▸ **Text extract**
-- begin --

{
  "cells": [
    {
      "cell_type": "markdown",
      "metadata": {
        "id": "kNbxe3gyfbPi"
      },
      "source": [
        "# CMU 11492/11692 Spring 2023: Data preparation\n",
        "\n",
        "In this demonstration, we will show you the procedure to prepare the data for speech processing (ASR as an example).\n",
        "\n",
        "Main references:\n",
        "- [ESPnet repository](https://github.com/espnet/espnet)\n",
        "- [ESPnet documentation](https://espnet.github.io/espnet/)\n",
        "- [ESPnet tutorial in Speech Recognition and Understanding (Fall 2021)](https://colab.research.google.com/github/espnet/notebook/blob/master/espnet2_tutorial_2021_CMU_11751_18781.ipynb)\n",
        "- [Recitation in Multilingual NLP (Spring 2022)](https://colab.research.google.com/drive/1tY6PxF_M5Nx5n488x0DrpujJOyqW-ATi?usp=sharing)\n",
        "- [ESPnet tutorail in Speech Recognition and Understanding (Fall 2022)](https://colab.research.google.com/github/espnet/notebook/blob/master/espnet2_recipe_tutorial_CMU_11751_18781_Fall2022.ipynb)\n",
        "\n",
        "Author: \n",
        "- Jiatong Shi (jiatongs@andrew.cmu.edu)\n"
      ]
    },
    {
      "cell_type": "markdown",
      "metadata": {
        "id": "wl9JFMNJ5iYu"
      },
      "source": [
        "## Objectives\n",
        "After this demonstration, you are expected to know:\n",
        "- Understand the Kaldi(ESPnet) data format\n"
      ]
    },
    {
      "cell_type": "markdown",
      "metadata": {
        "id": "gGg1N9jufpf2"
      },
      "source": [
        "## Useful links\n",
        "\n",
        "- Installation https://espnet.github.io/espnet/installation.html\n",
        "- Kaldi Data format https://kaldi-asr.org/doc/data_prep.html\n",
        "- ESPnet data format https://github.com/espnet/espnet/tree/master/egs2/TEMPLATE#about-kaldi-style-data-directory\n"
      ]
    },
    {
      "cell_type": "markdown",
      "metadata": {
        "id": "n1G9slDo0AuF"
      },
      "source": [
        "## Download ESPnet\n",
        "\n",
        "We use `git clone` to download the source code of ESPnet and then go to a specific commit."
      ]
    },
    {
      "cell_type": "code",
      "execution_count": null,
      "metadata": {
        "id": "St7lke2P0GUP"
      },
      "outputs": [],
      "source": [
        "# It takes a few seconds\n",
        "!git clone --depth 5 https://github.com/espnet/espnet\n",
        "\n",
        "# We use a specific commit just for reproducibility.\n",
        "%cd /content/espnet\n",
        "!git checkout 3970558fbbe38d7b7e9922b08a9aa249390d4fb7"
      ]
    },
    {
      "cell_type": "markdown",
      "metadata": {
        "id": "lZGnBSEaz1Zt"
      },
      "source": [
        "## Setup Python environment based on anaconda\n",
        "\n",
        "There are several other installation methods, but **we highly recommend the anaconda-based one**. In this demonstration, we will only need to have the python environment (no need to install the full espnet). But installation of ESPnet main codebase will be necessary for for training/inference/scoring.\n",
        "\n"

-- end --

▸ **Data segment**
-- begin --

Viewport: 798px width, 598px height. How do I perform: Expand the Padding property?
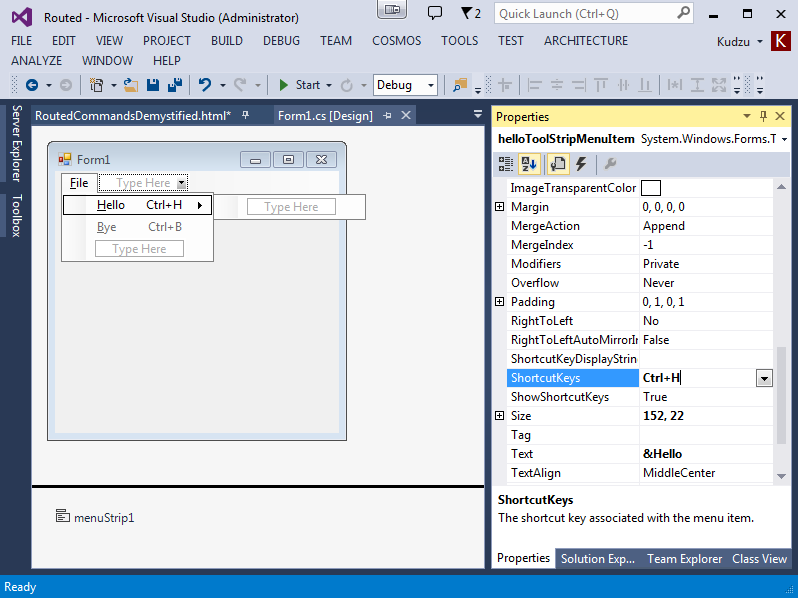[500, 302]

-- end --

▸ **Exercise goal**
Could you continue the ESPnet data-preparation notebook from the point where it stops?

▸ **In response**
      ]
    },
    {
      "cell_type": "code",
      "execution_count": null,
      "metadata": {
        "id": "4F80yqAIz86B"
      },
      "outputs": [],
      "source": [
        "# It takes 30 seconds\n",
        "%cd /content/espnet/tools\n",
        "!./setup_anaconda.sh anaconda espnet 3.9\n",
        "\n",
        "!./installers/install_sph2pipe.sh"
      ]
    },
    {
      "cell_type": "markdown",
      "metadata": {
        "id": "8HXoF3p3qiob"
      },
      "source": [
        "We will also install some essential python libraries (these will be auto-matically downloaded during espnet installation. However, today, we won't go through that part, so we need to mannually install the packages."
      ]
    },
    {
      "cell_type": "code",
      "execution_count": null,
      "metadata": {
        "id": "EC3ft77jqfVw"
      },
      "outputs": [],
      "source": [
        "!pip install kaldiio soundfile tqdm librosa matplotlib IPython"
      ]
    },
    {
      "cell_type": "markdown",
      "metadata": {
        "id": "YiS6fVykh7UY"
      },
      "source": [
        "We will also need Kaldi for some essential scripts."
      ]
    },
    {
      "cell_type": "code",
      "execution_count": null,
      "metadata": {
        "id": "zeWlcS06h-5G"
      },
      "outputs": [],
      "source": [
        "!git clone https://github.com/kaldi-asr/kaldi.git"
      ]
    },
    {
      "cell_type": "markdown",
      "metadata": {
        "id": "41alrKGO4d3v"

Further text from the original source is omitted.